### REQUEST 1:
Print the passage of the gamma correction thread below, from "All RGB (technically" up to and including "7) * color_component_value, 0.45)".
### REQUEST 2:
Carry on the forum thread below about gamma correction and console color output, picking up after its final sentence.

### EXCERPTED TEXT:
- - - - - - -

Perhaps the table bias you're seeing is gamma correction?

A 5-bit DAC should be (barely) suitable in the sense that every input color is quantized to a unique output.

 

I dunno - maybe. At least, the stepping part itself isn't. It looks more like how they handled rounding. If you do 9bit RGB->YUV (24bit) and quantize YUV down to 15bit (5/5/5) and then back to 24bit RGB, you see very similar stepping due to the imprecision. Maybe they did apply some sort of gamma correct in the process of when they were creating the table itself. When I originally tried to duplicate this specific stepping, I had a few values of Y from the start of the table and the end of the table (from one of the patents). I did a frame capture with a capture card in B&W. It's been a while, but I believe I had a non-linear adjustment applied of Y in order to get the same Luma stepping as the frame capture and to match the partial rom entries from the patent. Yeah, I think you're right.

 

All RGB (technically R'G'B') is supposed to be gamma corrected before YIQ/YUV encoding, just as in a camera system. It would be silly for them not to with a LUT.

pow((1 / 7) * color_component_value, 0.45)

 

Yeah, but console hardware designers didn't always do things the right way. Sometimes they cheated ot just plain skipped stuff. North American NTSC and Japan NTSC aren't exacty the same; the Y range is compressed for NA compared to Japan (black starts at IRE 7 instead of IRE 0), but they didn't nothing to adjust for this on the NA version of PCE/Duo. IIRC, same for the SNES as well. As a result, certain darker colors are darker then they should normally be. I ~think~ (can't remember for sure) the brightest Y on NA ntsc standard is also a lower IRE level than ntsc japan.

- - - - - - -

### RAW DATA:
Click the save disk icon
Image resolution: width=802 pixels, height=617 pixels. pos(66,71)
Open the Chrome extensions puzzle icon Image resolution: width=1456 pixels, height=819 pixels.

- - - - - - -

### RIGHT ANSWER 1:
All RGB (technically R'G'B') is supposed to be gamma corrected before YIQ/YUV encoding, just as in a camera system. It would be silly for them not to with a LUT.

pow((1 / 7) * color_component_value, 0.45)

### RIGHT ANSWER 2:
The 7.5 IRE setup is hardly noticeable at all, plus the brightness control moves the offset up and down so (I think) it along with a slight turn of contrast (gain) can fully compensate. Since old consoles have low bit depths and high contrast game graphics the color non-linearity isn't so noticeable either until you start making side by side comparisons. Truthfully a lot of engineers were probably ignorant of gamma; arcade games don't seem to consider it at all (unless they do so strictly with their palette choices), or maybe they couldn't justify the expense of fast lookup ROMs, another register and one or two extra DAC bits per component; consoles on the other hand could do it for less than twice the linear DAC silicon since most integrated DAC seem to be binary decoded current sources/sinks so it'd only mean adding some more transistors here and there, but I'm not so sure that they did.

Once 3D consoles came around gamma correction was a necessity because without it you'd easily notice the distortion in (linear) transparency and lighting effects.

The brightest Y' has a compressed *digital* range (often so does R'G'B' and Y'CbCr), but it hits 100 IRE in analog connections everywhere as far as I know.